2026 Inflation Outlook
After peaking at 9.1% in June 2022, inflation has moderated significantly:
- Federal Reserve target: 2% (long-run)
- 2026 projection: 2.5-3.0% (CPI year-over-year)
- Core inflation (ex-food/energy): 2.8-3.2%
- Fed funds rate: 4.25-4.50% (down from 5.25-5.50% peak)
- Risk factors: Tariff policy, energy prices, housing costs, wage growth
Frequently Asked Questions
What is the current inflation rate in 2026?

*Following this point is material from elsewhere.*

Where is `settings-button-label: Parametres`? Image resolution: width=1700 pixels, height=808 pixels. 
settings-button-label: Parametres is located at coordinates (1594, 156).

US inflation (CPI) in 2026 is approximately 2.5-3.0% year-over-year as of June 2026. This is down from the 2022 peak of 9.1% and near the Federal Reserve's 2% target.
How much has the dollar lost since 2000?
Cumulative inflation since 2000 is approximately 80-85%. $100 in 2000 has the same purchasing power as about $185 in 2026. The dollar has lost roughly 46% of its value.
What causes inflation?
Three main causes: (1) Demand-pull — too much money chasing too few goods, (2) Cost-push — rising production costs (wages, materials, energy), (3) Built-in — workers demand higher wages to keep up with prices, creating a cycle.